Virginia schools were created to improve the state’s literacy rate and to educate black Virginians (almost half of all Virginians were illiterate at that time). Freedmen and poor whites generally favored public schools, but wealthier Virginians were less than enthusiastic, and prioritized repayment of pre-war debts over funding schools.
Virginia Governor Frederick Holliday, a former Confederate colonel, vetoed a bill that would have required school taxes be devoted exclusively to funding public schools, stating, “Public free schools are not a necessity… They are a luxury… to be paid for, like any other luxury, by the people who wish their benefits.” In 1879 Virginia General Assembly made drastic cuts to the public education budget, shutting down half the schools in the state.
The Readjusters, a populist party with roots in the Shenandoah Valley, came together across the racial divide to oppose the Holliday agenda. The Readjusters restored education funding, repealed the racist poll tax, and controlled Virginia’s General Assembly and governor’s mansion (until a resurgent white supremacy erased many of the gains of the Reconstruction).
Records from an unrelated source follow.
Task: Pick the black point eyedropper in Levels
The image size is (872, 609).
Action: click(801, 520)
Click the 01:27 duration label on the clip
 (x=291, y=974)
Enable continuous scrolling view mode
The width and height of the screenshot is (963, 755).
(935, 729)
By the close of the 19th century, Virginia’s public schools had earned broad biracial support, but under Jim Crow, they remained segregated until the Supreme Court’s decision in Brown v Board of Education. State Delegate James M. Thomson and US Sen. Harry F. Byrd Sr. fought desegregation for many years after Brown by taking control of local school board decisions, and closing some schools altogether.
Decades of struggle and court decisions against segregation finally brought an end to Massive Resistance — a hundred years after Virginia’s public schools were created. The concept of charter schools was born shortly thereafter, and the fight for public school funding in Virginia continues today.
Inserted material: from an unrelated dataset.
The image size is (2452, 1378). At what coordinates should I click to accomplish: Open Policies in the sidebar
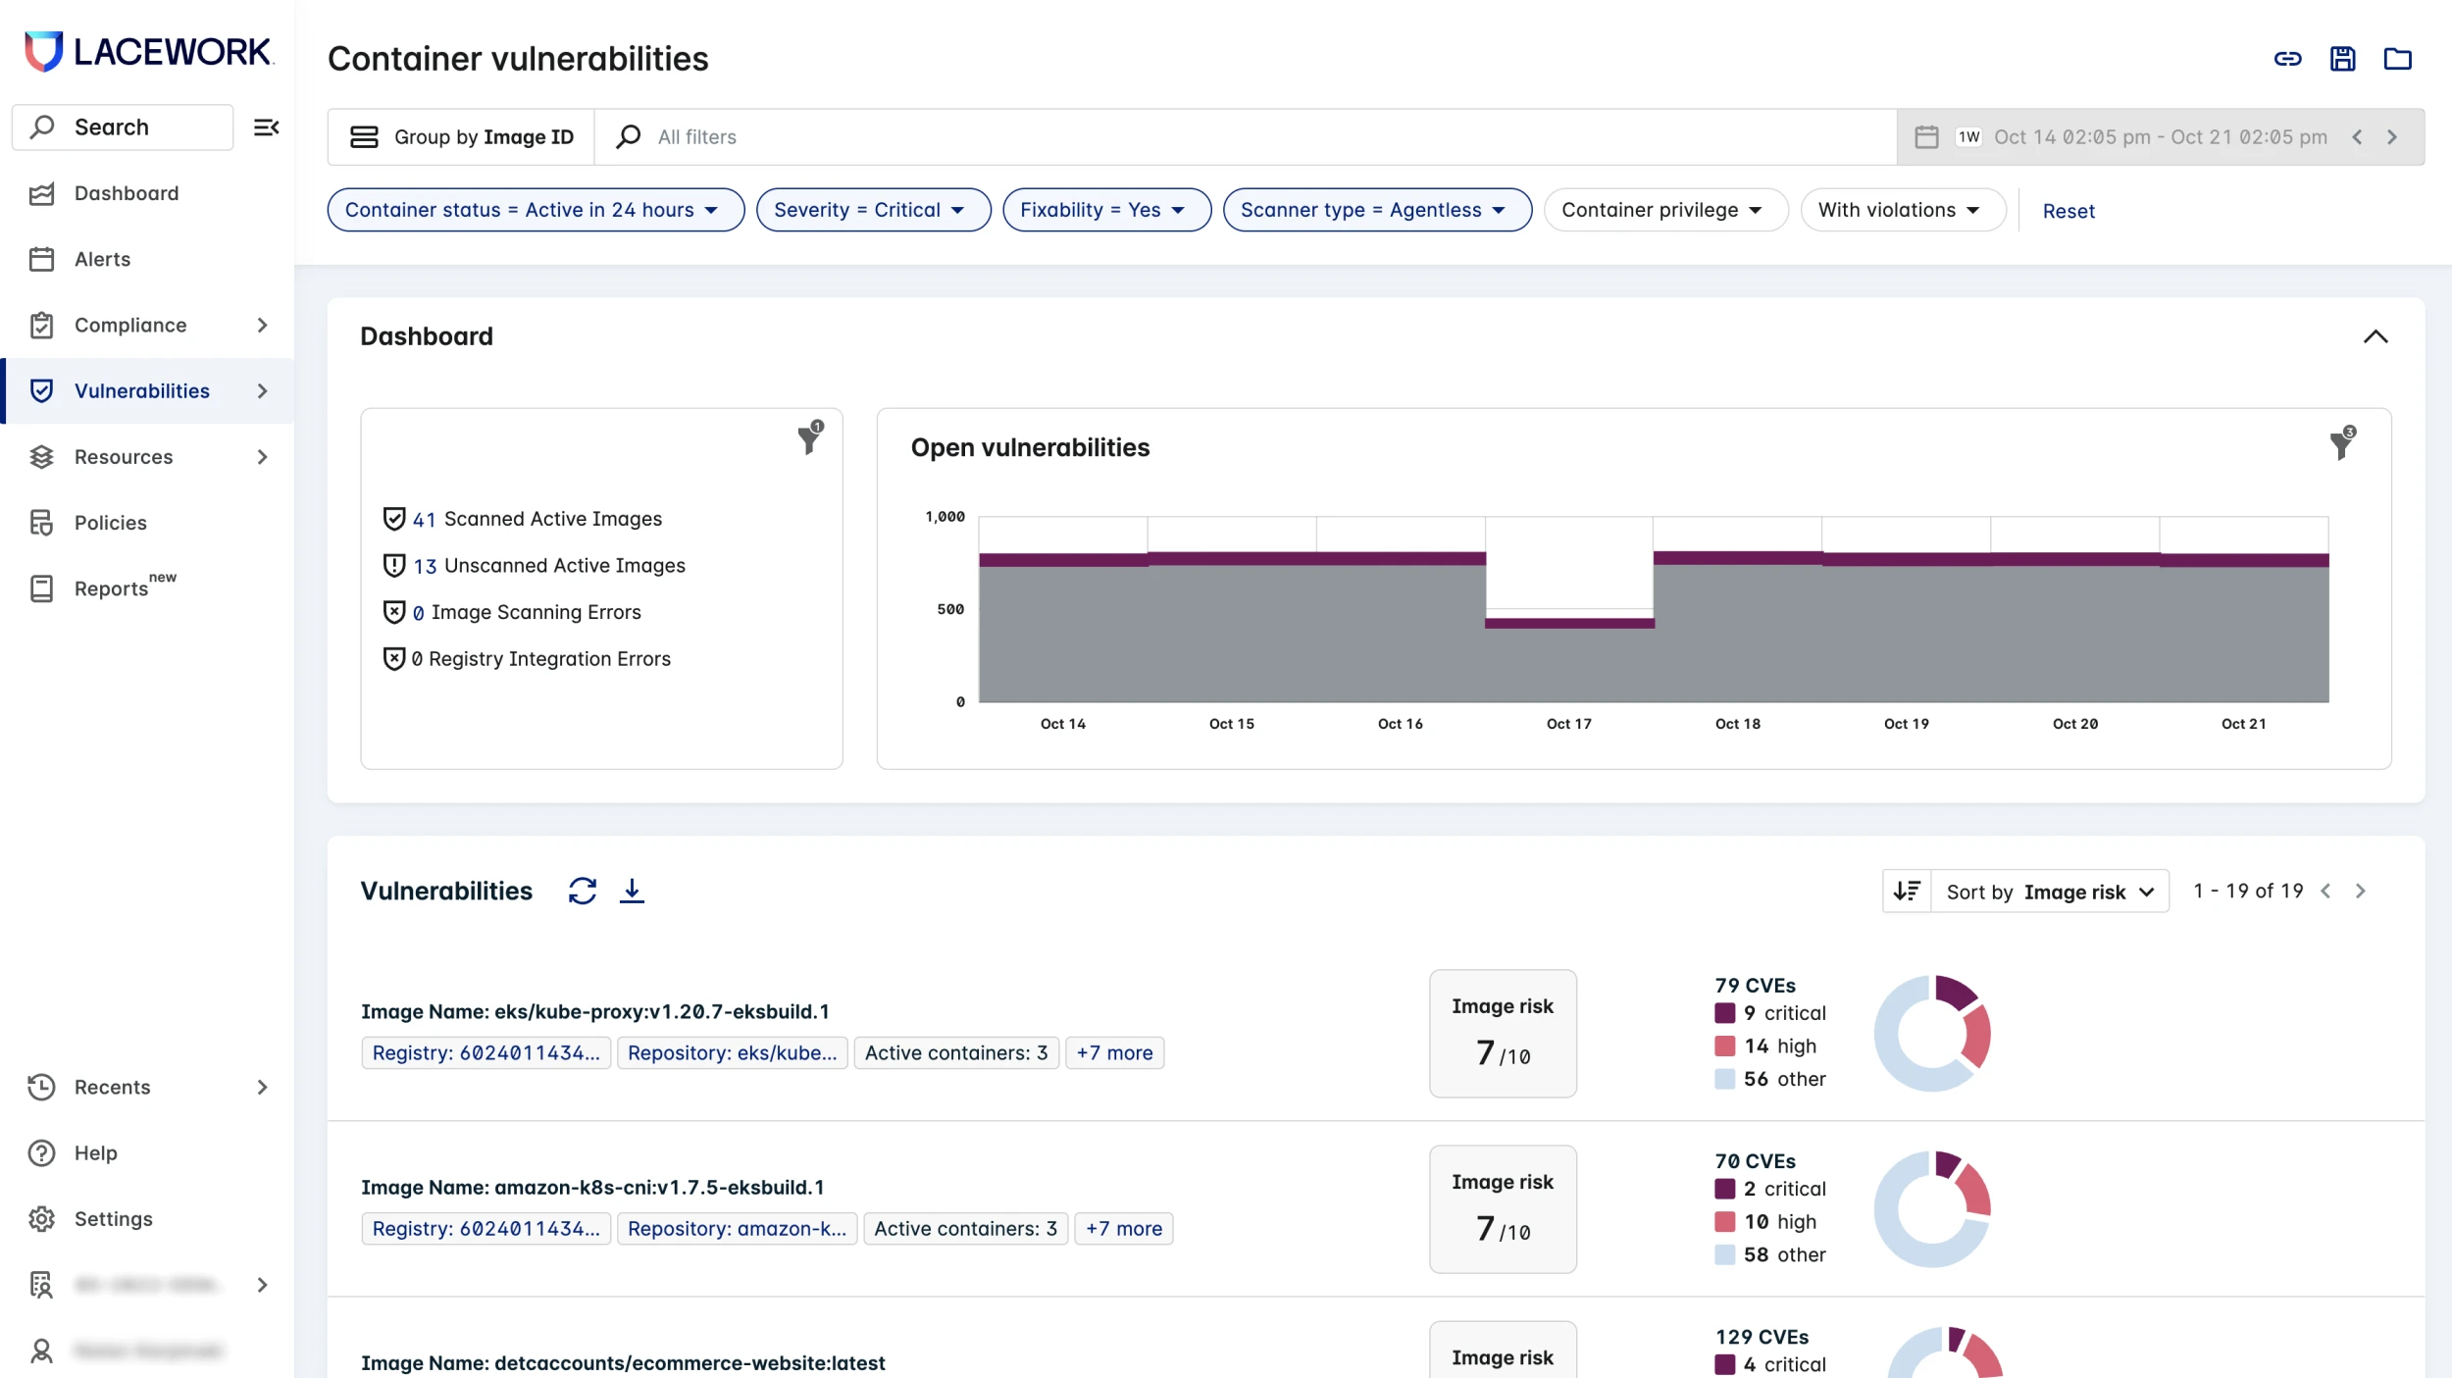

During the 2008–09 recession, General Assembly made budget cuts to education. Virginia’s funding per-student dropped by 16 percent between the 2008–09 and the 2013–14 school year (adjusted for inflation). As the economy has been recovering, our elected representatives in Richmond have not restored that funding.
The threat to public education is real, and it’s local. Groups like Americans for Prosperity are working to revive an old Holliday-esque agenda in school districts across the country. Several property owners in Harrisonburg recently formed a PAC called “Students Over Structures” (SOS) to oppose spending “too much” to alleviate overcrowding at HHS. SOS has sent mailers and erected red signs throughout the city.
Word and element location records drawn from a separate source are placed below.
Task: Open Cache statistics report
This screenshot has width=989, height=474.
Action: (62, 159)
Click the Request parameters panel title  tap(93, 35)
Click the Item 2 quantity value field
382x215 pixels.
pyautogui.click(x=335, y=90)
We didn’t see this sort of organized, well-funded opposition to school construction several years ago, when Harrisonburg and Rockingham County built five new schools. That could have something to do with state budget cuts to education during the recession that haven’t been restored as our economy has improved. Or rising property values and school construction costs. Or it might be due in part to opinions some hold about our changing demographics. HHS is ranked among the most diverse schools in the state — between 2010 and 2013, the city’s Hispanic population grew by 18.2 percent.
We need champions for Virginia’s working families in Richmond again to fight as the Readjusters did for strong schools that support thriving local communities. I’m running for delegate in Harrisonburg and Rockingham County to do just that.